Kohls Privatreise in die DDR
Ich will nicht alle Namen nennen, es sind zu viele. Lothar de Maiziere, ein Mann der evangelischen Kirche in der DDR, Mitglied der Volkskammer im Jahre 1990, erster Ministerpräsident der DDR, der durch freie Wahlen ins Amt kam, dann Mitglied des Bundestages, für kurze Zeit Minister im Kabinett von Kohl, seit 1956 CDU-Mitglied, Rechtsanwalt, Musiker, beschreibt seinen „Weg zur deutschen Einheit“. Friedhelm Ost, Kohls langjähriger Regierungssprecher, später Mitglied des Bundestages, der den Wahlkampf für die erste freie Wahl 1990 für Kohl mitorganisieren musste, ist zu nennen. Es war viel Arbeit, ehe die „Allianz für Deutschland“ zusammengezimmert war. Ost schildert auch, wie er mit Kohl der DDR einen Privatbesuch 1987 abstattete. Diese Zusage hatte Kohl Erich Honecker abgerungen, als dieser zuvor der Bundesrepublik einen ersten offiziellen Besuch abstattete. Für den SED-Chef war dieser Auftritt im Bonner Kanzleramt der Höhepunkt seiner Karriere, er sah sich auf dem Gipfel durch diese Form der Anerkennung, musste aber zulassen, dass die Rede von Helmut Kohl, gehalten während eines Abendessens zu Ehren der deutschen Gäste aus dem Osten, auch vom DDR-Rundfunk und Fernsehen übertragen wurde.

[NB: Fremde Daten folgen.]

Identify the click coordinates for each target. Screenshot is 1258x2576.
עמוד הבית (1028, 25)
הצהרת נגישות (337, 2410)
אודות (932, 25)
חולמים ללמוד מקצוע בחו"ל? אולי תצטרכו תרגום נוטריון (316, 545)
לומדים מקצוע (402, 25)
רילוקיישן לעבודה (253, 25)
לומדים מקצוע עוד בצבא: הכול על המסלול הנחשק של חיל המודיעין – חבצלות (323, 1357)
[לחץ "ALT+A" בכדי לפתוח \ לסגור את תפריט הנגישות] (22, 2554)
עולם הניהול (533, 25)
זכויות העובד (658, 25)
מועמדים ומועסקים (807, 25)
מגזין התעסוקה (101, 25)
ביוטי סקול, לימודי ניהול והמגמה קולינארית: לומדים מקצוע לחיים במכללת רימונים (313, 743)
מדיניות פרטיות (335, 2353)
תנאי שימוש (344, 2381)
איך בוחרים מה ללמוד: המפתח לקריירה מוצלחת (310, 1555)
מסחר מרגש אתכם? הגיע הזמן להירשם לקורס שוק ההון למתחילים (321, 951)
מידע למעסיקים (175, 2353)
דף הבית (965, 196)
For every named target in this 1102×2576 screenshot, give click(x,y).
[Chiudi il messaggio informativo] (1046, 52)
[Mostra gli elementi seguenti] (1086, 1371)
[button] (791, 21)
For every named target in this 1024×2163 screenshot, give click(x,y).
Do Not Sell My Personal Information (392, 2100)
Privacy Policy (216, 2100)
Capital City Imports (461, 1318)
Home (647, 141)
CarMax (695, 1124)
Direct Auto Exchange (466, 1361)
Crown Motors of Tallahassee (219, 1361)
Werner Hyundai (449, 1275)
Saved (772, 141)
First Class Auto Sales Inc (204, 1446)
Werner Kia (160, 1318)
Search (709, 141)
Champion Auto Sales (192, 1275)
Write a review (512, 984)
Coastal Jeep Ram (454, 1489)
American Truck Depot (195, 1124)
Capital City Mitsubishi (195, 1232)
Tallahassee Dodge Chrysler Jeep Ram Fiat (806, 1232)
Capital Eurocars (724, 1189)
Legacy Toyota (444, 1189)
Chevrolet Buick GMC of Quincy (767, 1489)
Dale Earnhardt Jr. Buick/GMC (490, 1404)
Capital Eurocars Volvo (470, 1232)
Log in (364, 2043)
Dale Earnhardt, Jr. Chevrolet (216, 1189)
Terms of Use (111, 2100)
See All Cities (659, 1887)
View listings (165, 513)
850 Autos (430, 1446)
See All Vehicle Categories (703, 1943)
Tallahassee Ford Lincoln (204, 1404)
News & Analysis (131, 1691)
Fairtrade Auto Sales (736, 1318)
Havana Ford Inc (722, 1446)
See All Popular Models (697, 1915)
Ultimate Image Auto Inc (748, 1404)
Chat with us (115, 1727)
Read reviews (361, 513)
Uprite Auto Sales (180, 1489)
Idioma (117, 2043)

Diese Privatreise Kohls hatte es in sich, Ost hat darüber ein Büchlein verfasst vor Jahren und darin geschildert, wie die Fahrzeuge mit Kohl und ihm von der Stasi „begleitet“ wurden, wie sie der Kontrolle mehrfach entkamen, wie der Besuch eines Fußballspiels in Dresden war. Insgesamt 156 Stasi-Leute waren auf Kohl und die Begleiter angesetzt, wie aus DDR-Akten nach der Wiedervereinigung hervorging. Die Reise führte die kleine Gruppe nach Gotha, Erfurt, Weimar und Dresden. Mehrfach versuchten sie, Waren in der DDR, z. B. Handwerkszeug zu kaufen und mit DDR-Mark zu bezahlen. Nur, keiner wollte es haben, alle fragten heimlich nach Devisen, nach dem Motto: Können Sie das nicht mit D-Mark bezahlen? Ja, so war das, der Schwarzmarktkurs D-Mark zu DDR-Mark betrug teilweise 1:5 oder 1:6 und mehr. Am Ende der Reise blieb Ost auf seinen DDR-Mark-Scheinen sitzen, die er vor Reise-Antritt gegen D-Mark erworben hatte.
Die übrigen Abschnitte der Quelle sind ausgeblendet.